Illinois HB 2462 is one of a growing number of state and local jurisdictions to attempt to close the pay gap by restricting employers from obtaining salary history information or using that information to set salary. Delaware, Massachusetts, New York City, Oregon, PhiladelphiaPuerto Rico and San Francisco have passed similar laws, and a number of other jurisdictions, including California, North Carolina, and Pennsylvania, have proposed similar bills.

With no slowdown of this trend in sight, employers should review their employment application forms and hiring and pay practices and begin to educate recruiters and managers on how to comply with pay history prohibitions. Illinois employers also should review any confidentiality agreements that they may use to ensure the language of those agreements cannot be interpreted to prohibit an employee from discussing his or her wages.

Jackson Lewis’s Pay Equity Resource Group attorneys are available to provide strategic guidance. Stay tuned for updates.

San Francisco Joins the Salary History Inquiry “Ban” Wagon

The City of San Francisco (SF) is the latest governmental entity to join the trend towards prohibiting employers from asking job seekers about current or prior salary or wage rate or pegging starting pay to prior pay.  The SF Ordinance is based on the following premise:

The problematic practices of seeking salary history from job applicants and relying on their current or past salaries to set employees’ pay rates contribute to the gender wage gap by perpetuating wage inequalities across the occupational spectrum… In effect, to the extent employers consider applicants’ salary history in setting salaries of new hires, historical patterns of gender bias and discrimination repeat themselves, causing women to continue earning less than their male counterparts and less than they would have earned but for their gender.
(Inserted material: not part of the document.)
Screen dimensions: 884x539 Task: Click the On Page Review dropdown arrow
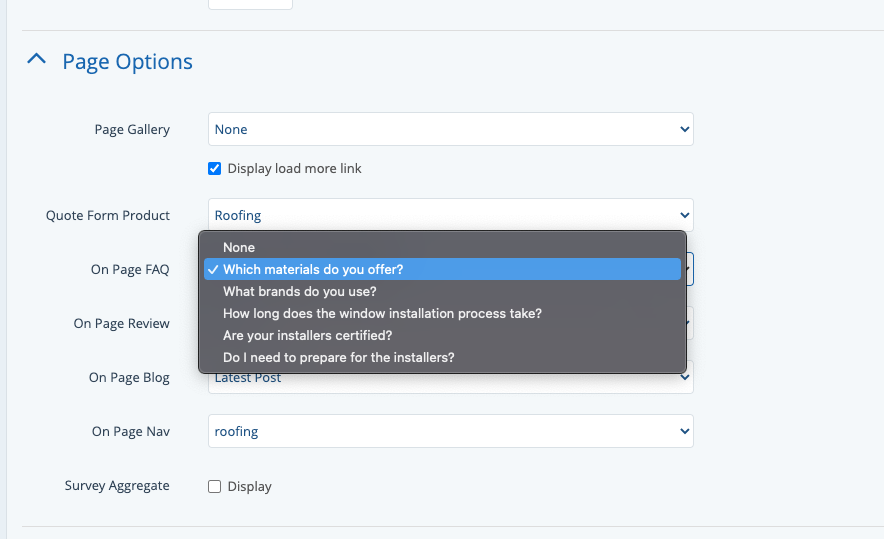(x=689, y=322)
While not every employer or social scientist agrees with this statement, New York City, Philadelphia, Delaware and Oregon have passed similar laws.  The State of California also appears poised to pass such a law with A.B. 168 pending in the California Senate.

Each of these laws is subtly different and the parameters of the laws remain to be determined. For example, the SF Ordinance defines “inquire” to mean “any direct or indirect statement, question, prompting or other communication, orally or in writing, personally or through an agent, to gather information from or about an Applicant, using any mode of communication, including but not limited to application forms and interviews.”
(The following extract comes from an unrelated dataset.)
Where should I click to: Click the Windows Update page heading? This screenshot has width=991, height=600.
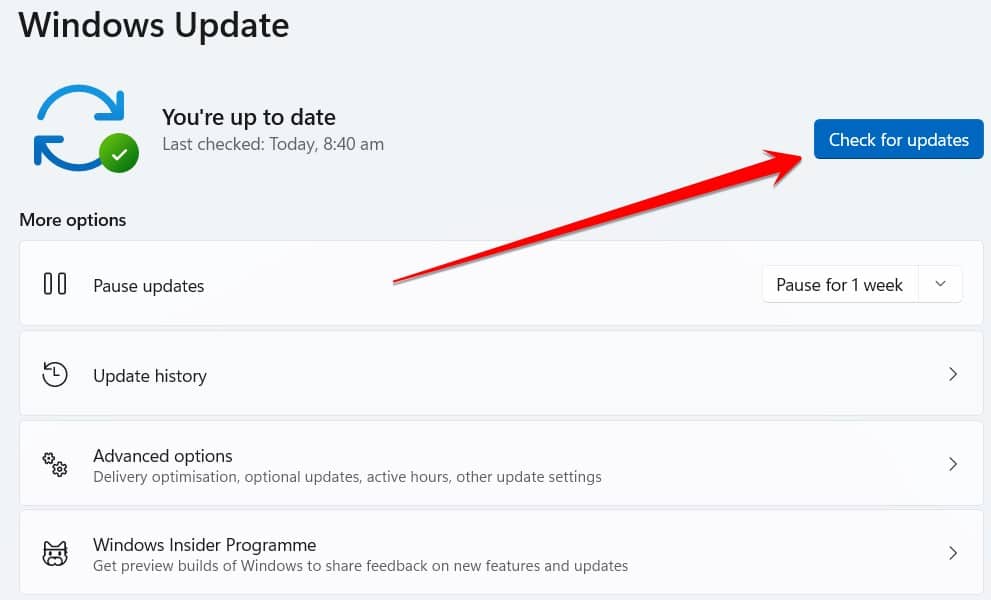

The SF Ordinance also broadly provides, “An Employer shall not consider or rely on an applicant’s Salary History as a factor in determining whether to offer Employment to an Applicant or what Salary to offer an Applicant.”

Other Notable Provisions

In addition, the SF Ordinance:

  • Prohibits employers from releasing salary history information for any current or former employee to a prospective employer without written consent, unless required by law;
  • Allows an applicant to voluntarily “and without prompting” disclose prior salary, in which case the employer may consider the prior salary but may not peg the applicant’s salary based solely on prior salary or justify paying the applicant differently than other employees doing substantially similar work;
  • Permits employers to discuss a job applicant’s salary expectations without inquiring about salary history.

The Take-Away

As salary history inquiry laws continue to proliferate, employers in all jurisdictions should review their pay practices and determine whether and to what extent their organizations rely on prior salary to set starting pay and how prior salary factors, if at all, into the employer’s system for determining and defending pay.
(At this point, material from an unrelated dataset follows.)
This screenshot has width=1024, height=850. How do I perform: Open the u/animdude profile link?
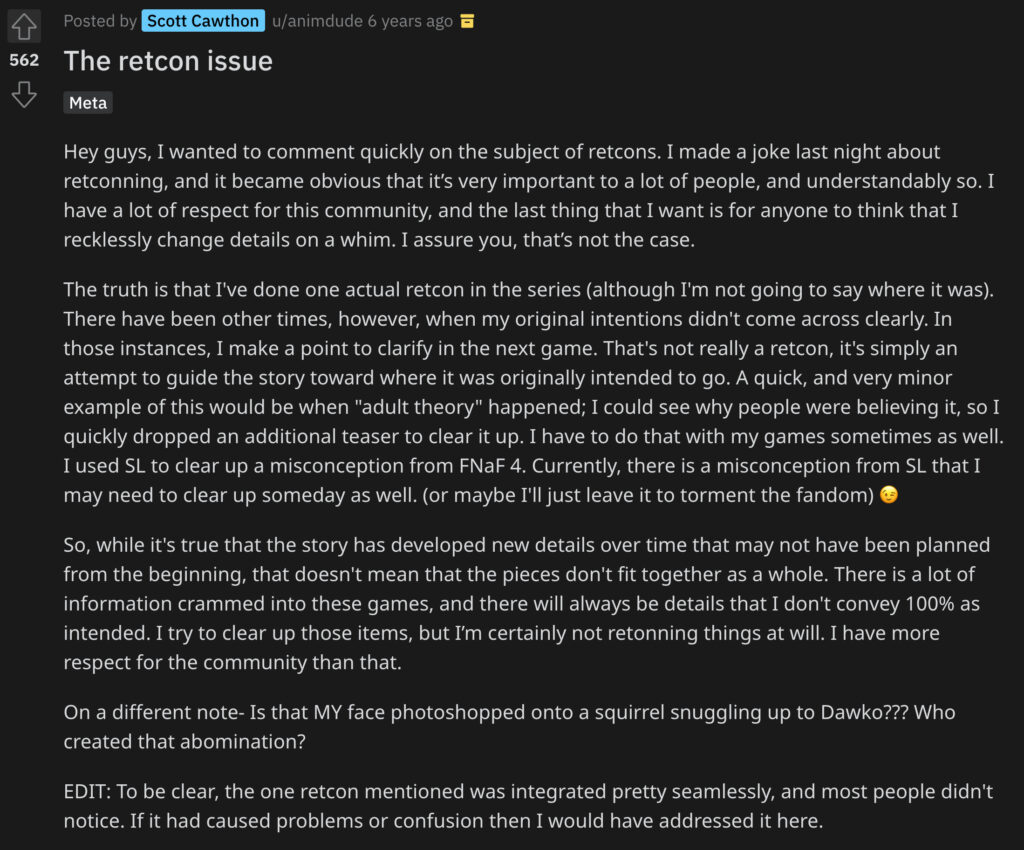[x=317, y=21]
New Jersey Governor Chris Christie Vetoes Wage History Legislation

New Jersey Governor Chris Christie has vetoed legislation that would have prohibited employers from requesting salary history information from prospective employees. As previously reported, the prohibition would have been enacted through amendments to the New Jersey Law Against Discrimination.  In vetoing the bill, Governor Christie reaffirmed his commitment to ending wage discrimination but felt the law, as written, was too broad and “would punish, as discriminatory, otherwise innocuous conduct done with neither discriminatory intent nor a discriminatory impact.”

State Assembly member Joann Downey (D-Monmouth), who authored the bill, reportedly decried Governor Christie’s veto as “an insult to New Jersey women and an insult to middle class families who are suffering because of lost wages caused by the gender wage gap.”

This is not the first time Governor Christie has vetoed legislation aimed at remedying pay discrimination. Governor Christie previously vetoed a bill that would have expanded wage protections, including requiring equal pay for “substantially similar work.”

Stay tuned to the Jackson Lewis Pay Equity Advisor blog for updates on new and pending legislation.

Will New Jersey Be Next to Jump on the (Wage History) “Ban” Wagon?

New Jersey is moving closer to enacting a law that would prohibit employers from inquiring about applicants’ salary histories. The bill, passed in the Democratic-controlled state Assembly and now the state Senate, is one of several similar bills that have passed or are being considered across the country.  Governor Chris Christie now will decide whether to sign the bill into law.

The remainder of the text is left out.